Copy the records below word for word, from the line with "634x271 pixels." to the line with "tap(276, 68)", both of those lines included. Leave the pictures out of your copy.

# # # # # # #

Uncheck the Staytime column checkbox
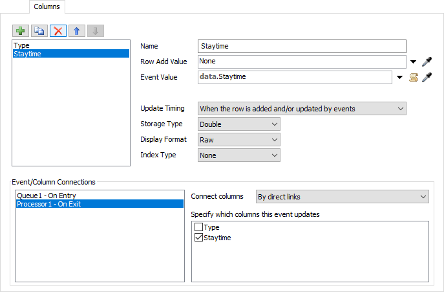The image size is (444, 292). pyautogui.click(x=198, y=238)
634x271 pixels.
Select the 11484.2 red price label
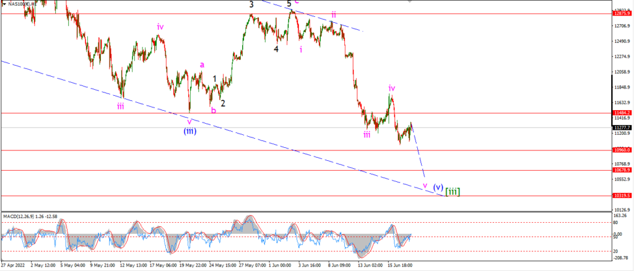(x=623, y=113)
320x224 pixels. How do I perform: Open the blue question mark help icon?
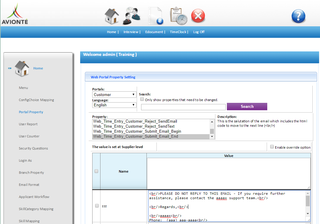(x=298, y=16)
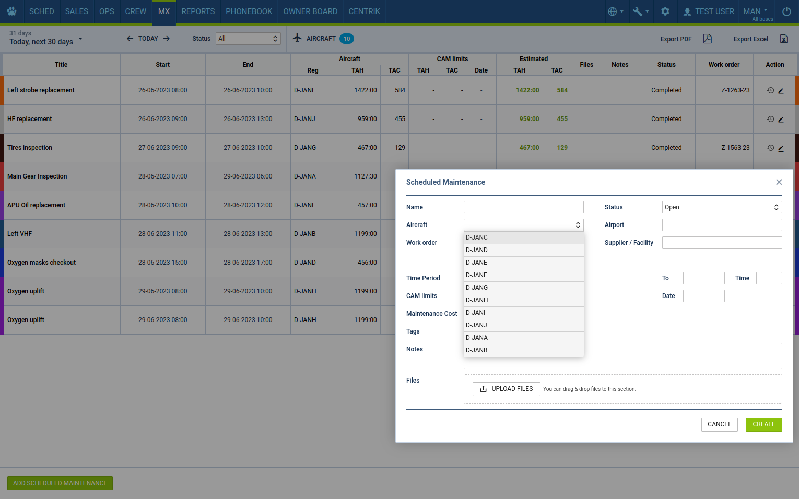Expand the Today, next 30 days selector

[x=46, y=38]
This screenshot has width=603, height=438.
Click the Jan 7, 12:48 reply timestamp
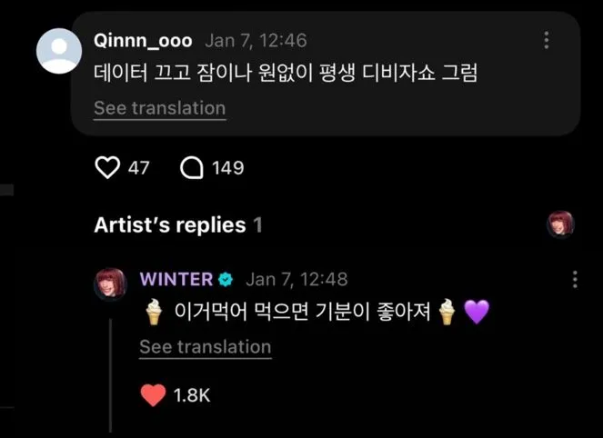click(296, 279)
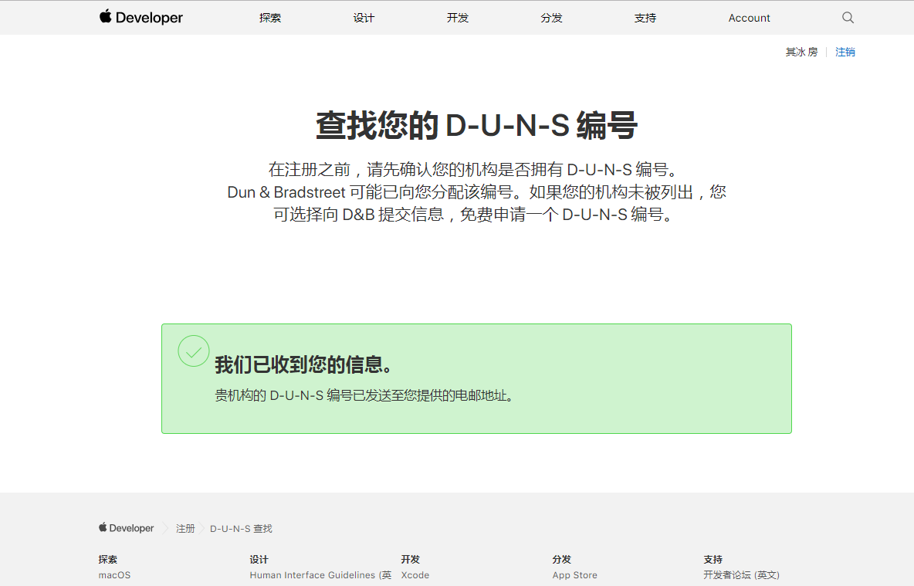Click the green success checkmark icon
914x586 pixels.
(194, 351)
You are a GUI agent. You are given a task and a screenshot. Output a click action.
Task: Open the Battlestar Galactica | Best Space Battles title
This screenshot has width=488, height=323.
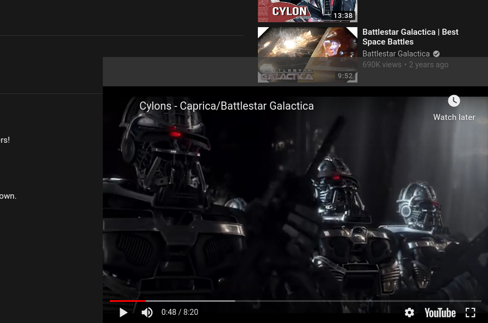[410, 37]
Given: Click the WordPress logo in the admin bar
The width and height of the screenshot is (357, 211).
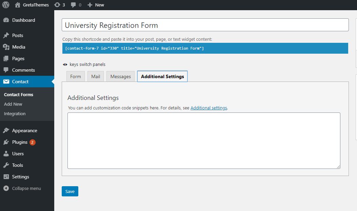Looking at the screenshot, I should (5, 5).
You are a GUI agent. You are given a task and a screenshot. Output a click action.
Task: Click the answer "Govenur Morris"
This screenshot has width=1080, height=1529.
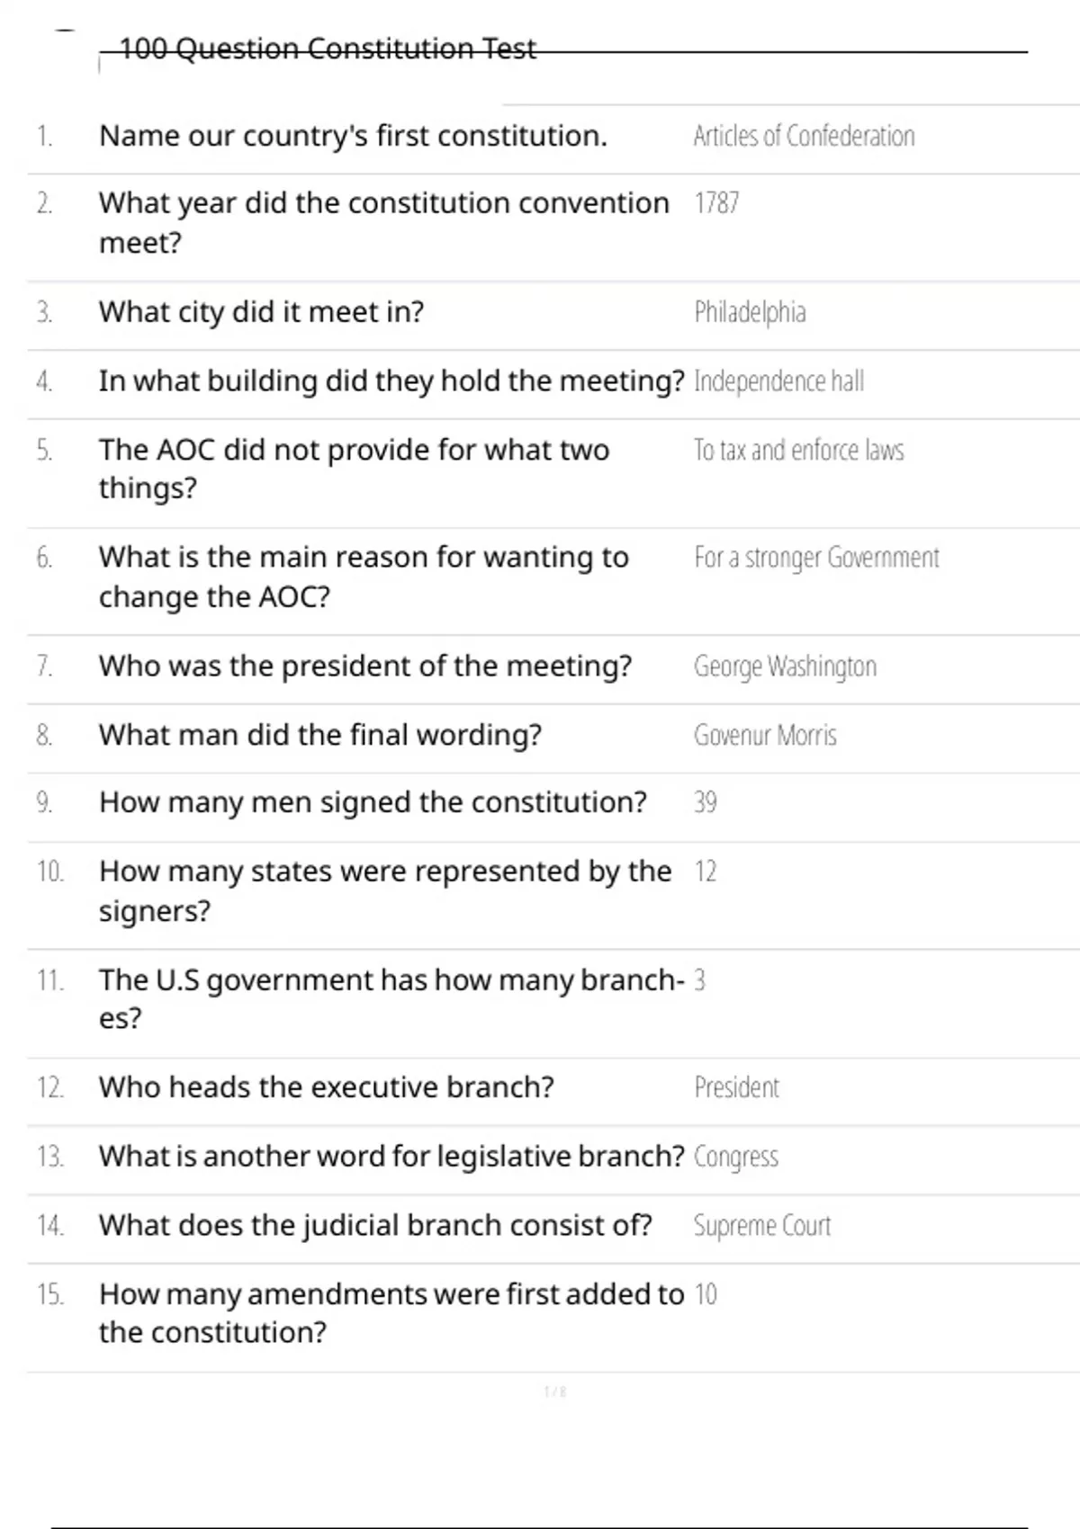pos(765,736)
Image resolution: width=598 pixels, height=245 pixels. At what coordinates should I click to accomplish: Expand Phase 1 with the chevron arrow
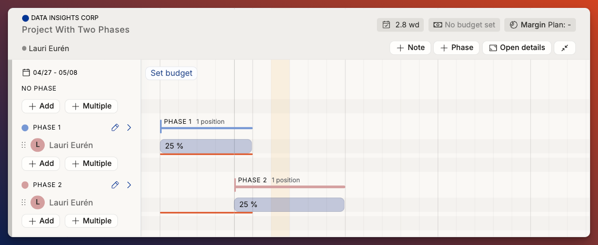pos(129,128)
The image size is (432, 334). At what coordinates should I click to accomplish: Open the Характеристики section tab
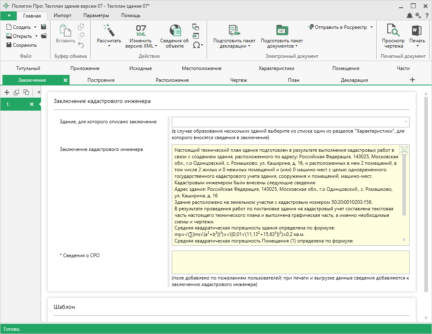tap(276, 68)
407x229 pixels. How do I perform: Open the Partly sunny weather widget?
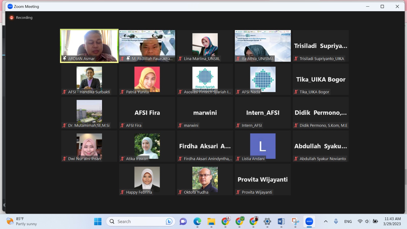(22, 221)
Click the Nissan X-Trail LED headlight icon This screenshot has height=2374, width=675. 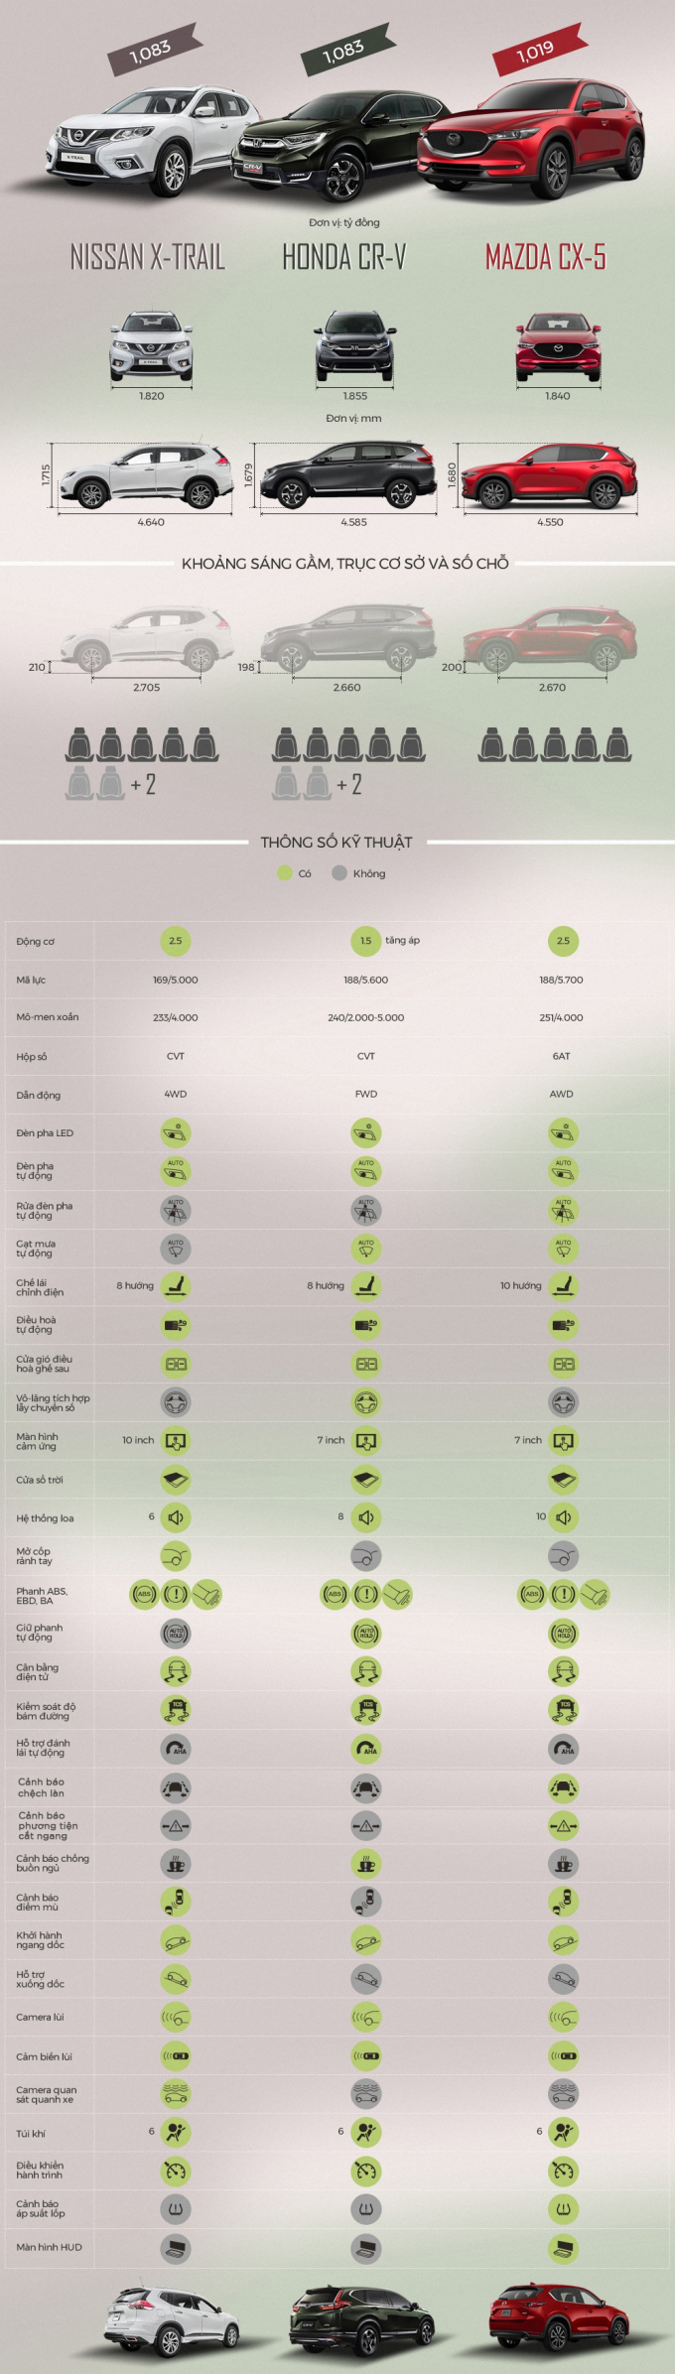pyautogui.click(x=176, y=1132)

# # # # # # #

Answer to the problem
634x271 pixels.
Select the 11484.2 red price label
(x=623, y=113)
320x224 pixels. How do I perform: Open the blue question mark help icon?
(x=298, y=16)
Expand the Today, next 30 days selector

[x=46, y=38]
This screenshot has width=603, height=438.
Click the Jan 7, 12:48 reply timestamp
click(296, 279)
Click the green success checkmark icon
914x586 pixels.
(194, 351)
You are a GUI agent. You are given a task and a screenshot. Output a click action.
Task: Open the Battlestar Galactica | Best Space Battles title
This screenshot has width=488, height=323.
[410, 37]
Given: Click the WordPress logo in the admin bar
The width and height of the screenshot is (357, 211).
Looking at the screenshot, I should (5, 5).
You are a GUI agent. You are given a task and a screenshot. Output a click action.
Task: Click the answer "Govenur Morris"
This screenshot has width=1080, height=1529.
pos(765,736)
Image resolution: width=598 pixels, height=245 pixels. At what coordinates should I click to accomplish: Expand Phase 1 with the chevron arrow
pos(129,128)
The image size is (432, 334). At what coordinates should I click to accomplish: Open the Характеристики section tab
tap(276, 68)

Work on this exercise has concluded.